A reader asks,
Do you believe that it is moral for universities to receive state funds? If so, how would you justify it? As a student that attends a state-funded university, I’ve had to think about this myself.
I remember that Professor Lester Thurow of MIT said that if you were a Marxist living in a capitalist society it would be ok to get rich. Conversely, if you are a libertarian in a statist society it would be ok to take money from the state.
If you believe in free trade, then you believe in free trade with anyone. My wife once argued that I should join AARP for the discounts, in spite of the fact that I disagree with them. I could use the money I save to donate to organizations that fight AARP’s lobbying. That was a rational argument, but I still have not joined AARP.
I don’t have a problem with libertarians using state-funded universities.
READER COMMENTS
Troy Camplin
Apr 20 2009 at 9:19am
You have to fight within the system you have. SOmetimes you have to fight against it, sometimes you have to fight to improve it.

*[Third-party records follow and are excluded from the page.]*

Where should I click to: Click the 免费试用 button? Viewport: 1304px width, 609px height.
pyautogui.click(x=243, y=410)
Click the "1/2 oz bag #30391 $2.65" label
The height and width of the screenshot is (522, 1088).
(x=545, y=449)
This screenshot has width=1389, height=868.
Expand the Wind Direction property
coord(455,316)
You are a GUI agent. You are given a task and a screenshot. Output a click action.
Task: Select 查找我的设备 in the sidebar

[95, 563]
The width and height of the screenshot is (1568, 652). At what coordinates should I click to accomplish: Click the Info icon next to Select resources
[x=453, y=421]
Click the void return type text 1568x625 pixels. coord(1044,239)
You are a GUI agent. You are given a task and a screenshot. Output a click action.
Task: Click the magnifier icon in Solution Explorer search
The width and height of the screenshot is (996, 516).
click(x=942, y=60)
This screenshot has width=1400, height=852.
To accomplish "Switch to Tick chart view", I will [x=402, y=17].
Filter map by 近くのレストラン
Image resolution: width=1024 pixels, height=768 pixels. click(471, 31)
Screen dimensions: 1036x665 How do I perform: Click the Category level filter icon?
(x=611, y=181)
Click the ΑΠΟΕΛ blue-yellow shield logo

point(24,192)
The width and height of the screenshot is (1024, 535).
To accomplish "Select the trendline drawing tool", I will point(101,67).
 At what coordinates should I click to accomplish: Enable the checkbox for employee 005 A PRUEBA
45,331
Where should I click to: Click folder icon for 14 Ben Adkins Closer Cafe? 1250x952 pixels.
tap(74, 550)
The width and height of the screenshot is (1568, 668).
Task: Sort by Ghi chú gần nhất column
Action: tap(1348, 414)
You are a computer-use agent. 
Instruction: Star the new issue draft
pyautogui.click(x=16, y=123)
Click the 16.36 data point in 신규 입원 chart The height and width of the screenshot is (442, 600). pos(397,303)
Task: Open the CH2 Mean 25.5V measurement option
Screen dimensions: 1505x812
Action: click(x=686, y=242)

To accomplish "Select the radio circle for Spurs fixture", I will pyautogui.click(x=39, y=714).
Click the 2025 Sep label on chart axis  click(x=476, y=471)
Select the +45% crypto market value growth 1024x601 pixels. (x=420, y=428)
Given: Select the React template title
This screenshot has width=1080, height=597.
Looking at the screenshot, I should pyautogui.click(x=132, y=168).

Sometimes you do the latter to prove that really, we need to do the former.
Here’s a little piece I did for the Dallas Morning News:
http://www.dallasnews.com/sharedcontent/dws/dn/opinion/viewpoints/stories/DN-camplin_18edi.State.Edition1.346253e.html
Mike Moffatt
Apr 20 2009 at 9:37am
“If you believe in free trade, then you believe in free trade with anyone.”
Don’t you guys believe taxation is theft? (I know Tabarrok does)
If so, aren’t you basically accepting stolen property?
Arare Litus
Apr 20 2009 at 9:38am
“I don’t have a problem with libertarians using state-funded universities.”
I think that for a “regular libertarian” this “don’t fight the tide (but agitate against it and try to change the direction in the future)” attitude is a reasonable, and I would think even moral, position.
But for the strong libertarian? I would like to hear some strong libertarians comment on this. To me, if one claims taxes are EVIL than living off their proceeds is then evil. From actions of strong libertarian professors I actually do not think that they really think taxes are “evil”, but instead are “merely” bad – wrong, should be stopped, but not evil.
Here is an analogue:
“If public universities were paid for by literal slavery – say forcing people into sex work and keeping the profits – many would think this evil. One could make a good argument that it was. If however you argued this was evil, and then took the job [of professor] – i.e. existed directly off the proceeds of evil – because it was a good job for you, well – I would not believe your claims that you thought this was evil. I would instead suspect that either you were indifferent to this, relative you want you got…”
From comment section in:
http://arare-litus.blogspot.com/2009/04/in-praise-of-ad-hominem.html
The question revolves around what “evil” means, to most I would think that it brings to mind the worse intentional action that is morally wrong – so wrong that one would want to *distance* oneself from association with it and, if possible, stop it: even to the extent of personally loss and/or risk.
Accepting a sweet job, or other perk, made possible by evil is wrong.
thrill
Apr 20 2009 at 9:51am
Perhaps it’s a matter of degree, as private universities receive “state” funds too (well, federal) – the student loan program is a subsidy.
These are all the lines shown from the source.